Work to complete: What's needed is a full, exact retyping of the records.

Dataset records
======

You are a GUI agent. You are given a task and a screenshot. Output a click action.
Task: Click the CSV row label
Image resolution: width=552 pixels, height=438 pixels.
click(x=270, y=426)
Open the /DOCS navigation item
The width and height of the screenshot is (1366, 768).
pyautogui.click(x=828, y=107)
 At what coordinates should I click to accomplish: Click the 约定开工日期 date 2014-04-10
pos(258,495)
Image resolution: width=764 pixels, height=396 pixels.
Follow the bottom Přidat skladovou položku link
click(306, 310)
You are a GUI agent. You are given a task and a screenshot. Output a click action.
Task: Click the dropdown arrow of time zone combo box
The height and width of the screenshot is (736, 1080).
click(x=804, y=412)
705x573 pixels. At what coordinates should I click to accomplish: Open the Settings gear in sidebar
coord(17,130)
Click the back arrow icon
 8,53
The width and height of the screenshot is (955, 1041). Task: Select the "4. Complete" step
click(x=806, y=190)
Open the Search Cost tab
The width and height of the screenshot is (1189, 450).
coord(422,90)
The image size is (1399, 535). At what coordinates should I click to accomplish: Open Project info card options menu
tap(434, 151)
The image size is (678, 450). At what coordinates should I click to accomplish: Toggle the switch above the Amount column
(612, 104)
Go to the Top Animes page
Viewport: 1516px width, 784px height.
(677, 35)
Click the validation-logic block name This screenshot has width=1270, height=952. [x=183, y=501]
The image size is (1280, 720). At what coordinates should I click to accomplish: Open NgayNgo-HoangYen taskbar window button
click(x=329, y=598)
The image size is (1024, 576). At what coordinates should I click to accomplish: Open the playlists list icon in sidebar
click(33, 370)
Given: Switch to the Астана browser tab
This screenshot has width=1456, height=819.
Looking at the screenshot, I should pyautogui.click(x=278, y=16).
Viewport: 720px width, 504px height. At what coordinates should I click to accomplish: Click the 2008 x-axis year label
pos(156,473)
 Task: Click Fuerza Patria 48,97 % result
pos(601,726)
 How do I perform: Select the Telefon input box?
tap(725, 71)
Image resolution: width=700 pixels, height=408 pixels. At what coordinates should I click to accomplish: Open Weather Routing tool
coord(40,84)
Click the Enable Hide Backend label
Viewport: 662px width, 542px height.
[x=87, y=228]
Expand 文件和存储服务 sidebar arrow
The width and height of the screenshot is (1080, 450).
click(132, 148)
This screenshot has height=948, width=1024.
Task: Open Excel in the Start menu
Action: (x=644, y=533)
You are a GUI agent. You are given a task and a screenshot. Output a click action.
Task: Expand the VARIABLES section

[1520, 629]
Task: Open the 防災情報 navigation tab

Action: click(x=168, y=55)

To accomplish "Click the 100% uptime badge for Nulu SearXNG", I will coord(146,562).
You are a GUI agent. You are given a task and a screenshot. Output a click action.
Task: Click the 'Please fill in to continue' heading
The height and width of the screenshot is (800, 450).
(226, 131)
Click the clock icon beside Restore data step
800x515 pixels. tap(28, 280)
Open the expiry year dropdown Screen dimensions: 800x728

======

Result:
You are a GUI agent. You are given a task and a screenshot. Output a click action.
Task: Click the CSV row label
Image resolution: width=552 pixels, height=438 pixels.
click(x=270, y=426)
Open the /DOCS navigation item
The width and height of the screenshot is (1366, 768).
pyautogui.click(x=828, y=107)
 At what coordinates should I click to accomplish: Click the 约定开工日期 date 2014-04-10
pos(258,495)
Image resolution: width=764 pixels, height=396 pixels.
Follow the bottom Přidat skladovou položku link
click(306, 310)
You are a GUI agent. You are given a task and a screenshot. Output a click action.
Task: Click the dropdown arrow of time zone combo box
The height and width of the screenshot is (736, 1080).
click(x=804, y=412)
705x573 pixels. At what coordinates should I click to accomplish: Open the Settings gear in sidebar
coord(17,130)
Click the back arrow icon
 8,53
The width and height of the screenshot is (955, 1041). Task: Select the "4. Complete" step
click(x=806, y=190)
Open the Search Cost tab
The width and height of the screenshot is (1189, 450).
coord(422,90)
The image size is (1399, 535). At what coordinates should I click to accomplish: Open Project info card options menu
tap(434, 151)
The image size is (678, 450). At what coordinates should I click to accomplish: Toggle the switch above the Amount column
(612, 104)
Go to the Top Animes page
Viewport: 1516px width, 784px height.
(677, 35)
Click the validation-logic block name This screenshot has width=1270, height=952. [x=183, y=501]
The image size is (1280, 720). At what coordinates should I click to accomplish: Open NgayNgo-HoangYen taskbar window button
click(x=329, y=598)
The image size is (1024, 576). At what coordinates should I click to accomplish: Open the playlists list icon in sidebar
click(33, 370)
Given: Switch to the Астана browser tab
This screenshot has width=1456, height=819.
Looking at the screenshot, I should pyautogui.click(x=278, y=16).
Viewport: 720px width, 504px height. At what coordinates should I click to accomplish: Click the 2008 x-axis year label
pos(156,473)
 Task: Click Fuerza Patria 48,97 % result
pos(601,726)
 How do I perform: Select the Telefon input box?
tap(725, 71)
Image resolution: width=700 pixels, height=408 pixels. At what coordinates should I click to accomplish: Open Weather Routing tool
coord(40,84)
Click the Enable Hide Backend label
Viewport: 662px width, 542px height.
[x=87, y=228]
Expand 文件和存储服务 sidebar arrow
The width and height of the screenshot is (1080, 450).
click(132, 148)
This screenshot has height=948, width=1024.
Task: Open Excel in the Start menu
Action: (x=644, y=533)
You are a GUI agent. You are given a task and a screenshot. Output a click action.
Task: Expand the VARIABLES section

[1520, 629]
Task: Open the 防災情報 navigation tab

Action: click(x=168, y=55)

To accomplish "Click the 100% uptime badge for Nulu SearXNG", I will coord(146,562).
You are a GUI agent. You are given a task and a screenshot. Output a click action.
Task: Click the 'Please fill in to continue' heading
The height and width of the screenshot is (800, 450).
(226, 131)
Click the clock icon beside Restore data step
800x515 pixels. tap(28, 280)
Open the expiry year dropdown Screen dimensions: 800x728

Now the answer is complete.